▶ _AVAILABLE DATA_
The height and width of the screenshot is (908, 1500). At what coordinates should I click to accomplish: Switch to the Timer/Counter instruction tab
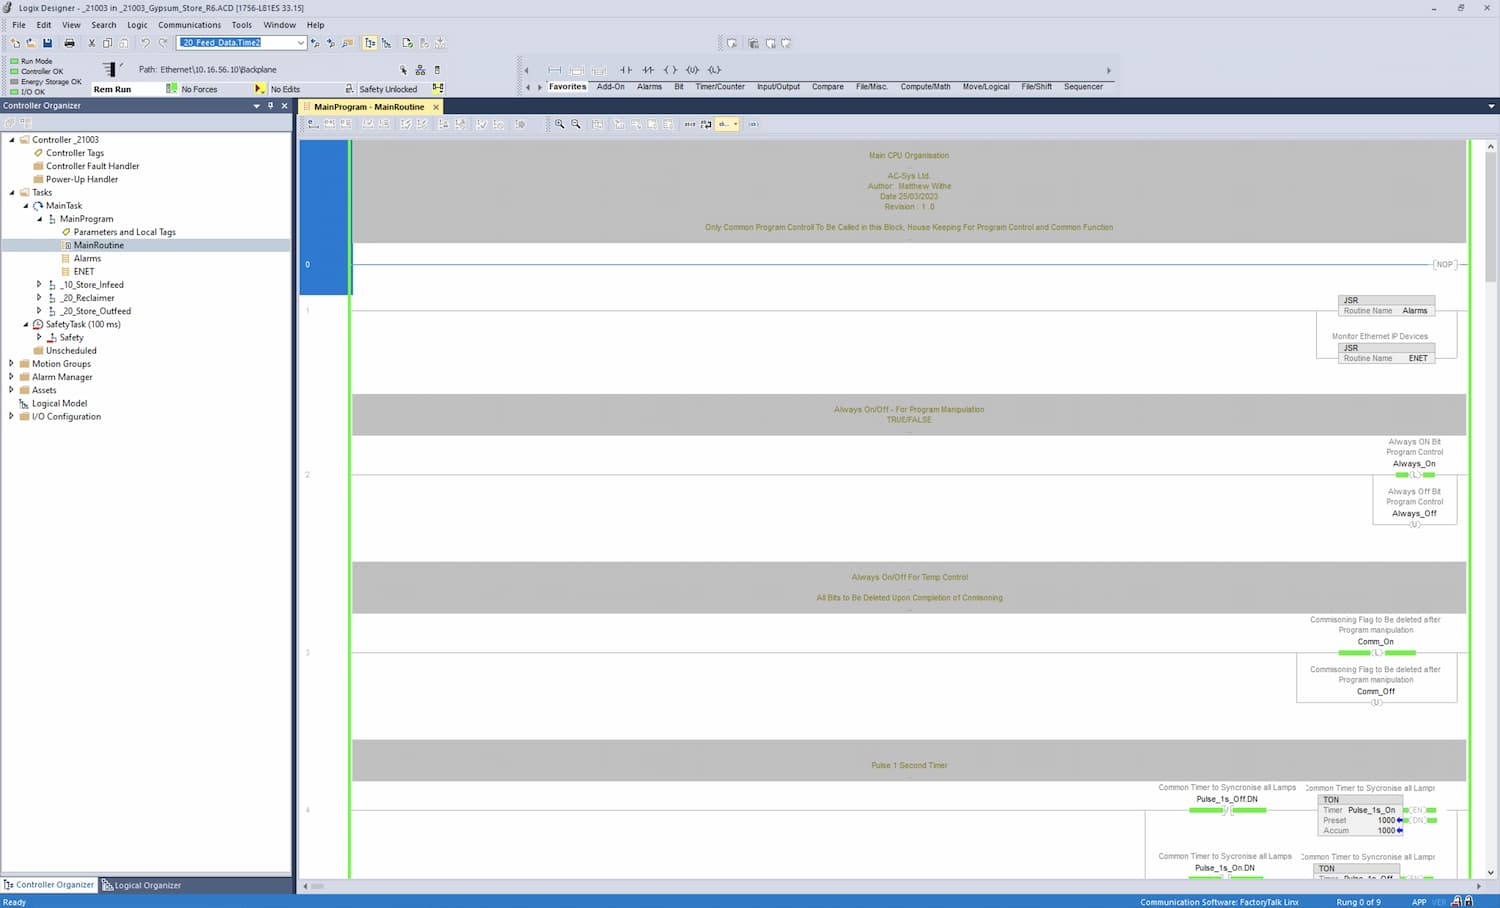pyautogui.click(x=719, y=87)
==
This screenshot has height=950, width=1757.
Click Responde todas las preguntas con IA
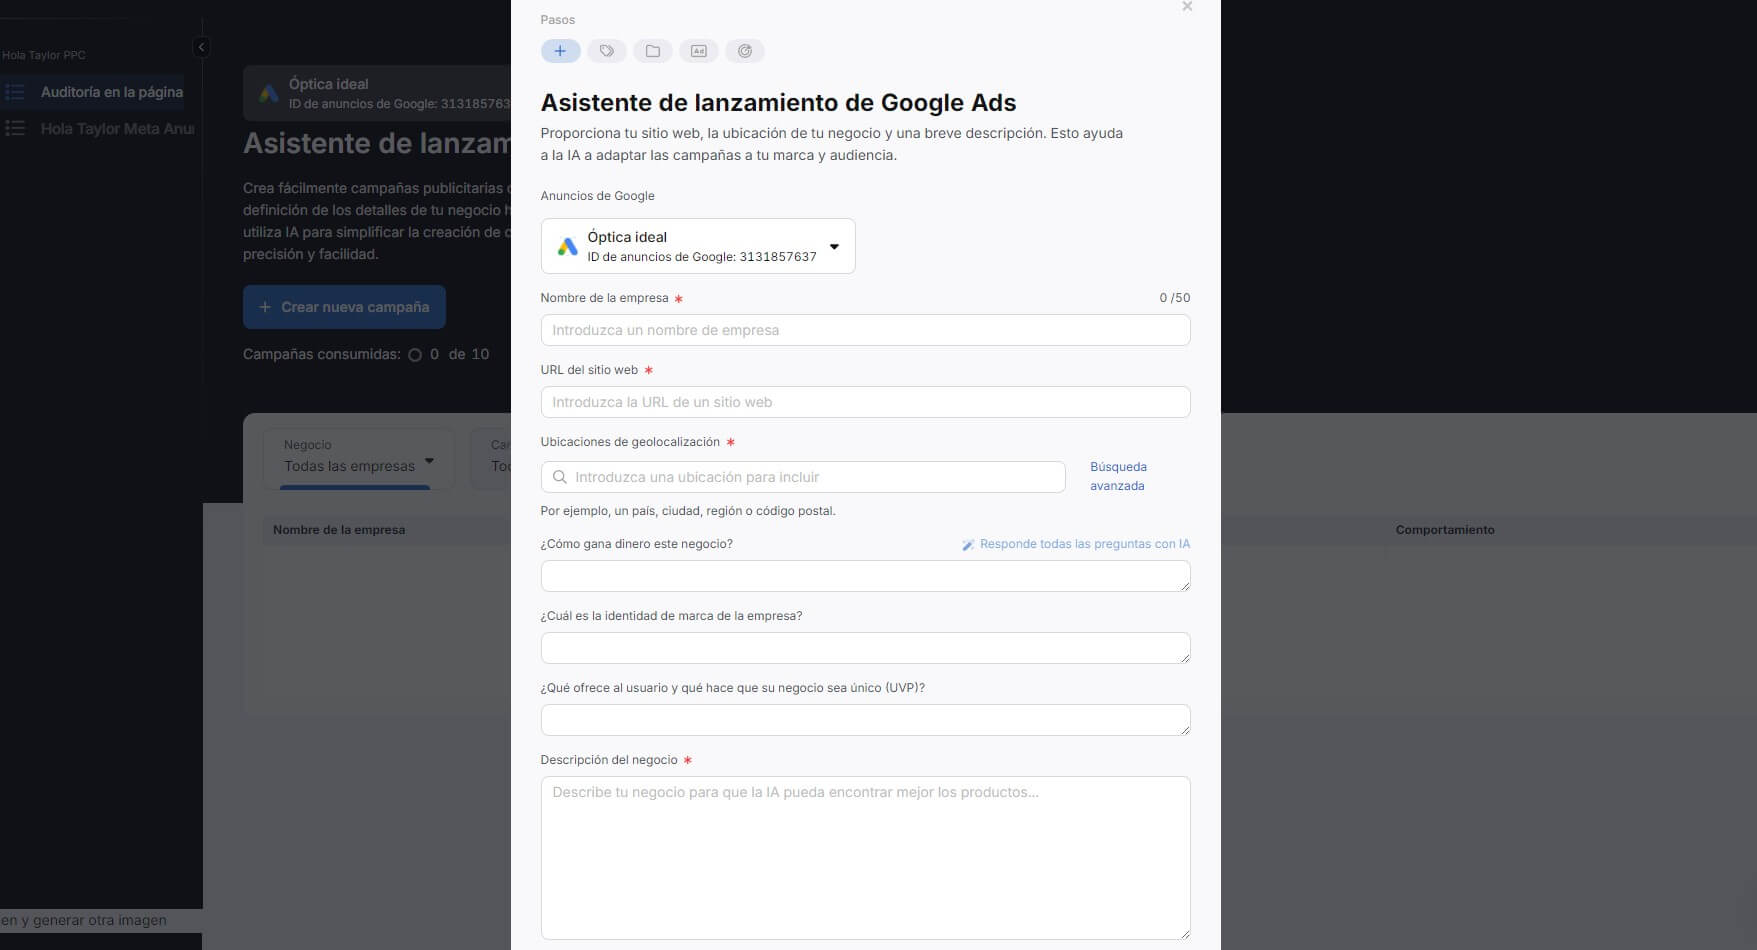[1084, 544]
--
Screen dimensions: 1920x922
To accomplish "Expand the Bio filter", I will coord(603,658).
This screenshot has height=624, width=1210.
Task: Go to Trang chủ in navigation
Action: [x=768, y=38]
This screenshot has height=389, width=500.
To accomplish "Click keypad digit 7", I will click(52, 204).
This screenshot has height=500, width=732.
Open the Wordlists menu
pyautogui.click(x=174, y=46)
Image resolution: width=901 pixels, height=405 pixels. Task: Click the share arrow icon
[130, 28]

▶ _GOAL OF THE EXERCISE_
An exact copy of the lines above between the line holding "Screen dimensions: 1920x922" and the line holding "This screenshot has height=389, width=500.", inclusive, is the whole answer.

▶ _EXERCISE OUTPUT_
Screen dimensions: 1920x922
To accomplish "Expand the Bio filter", I will coord(603,658).
This screenshot has height=624, width=1210.
Task: Go to Trang chủ in navigation
Action: [x=768, y=38]
This screenshot has height=389, width=500.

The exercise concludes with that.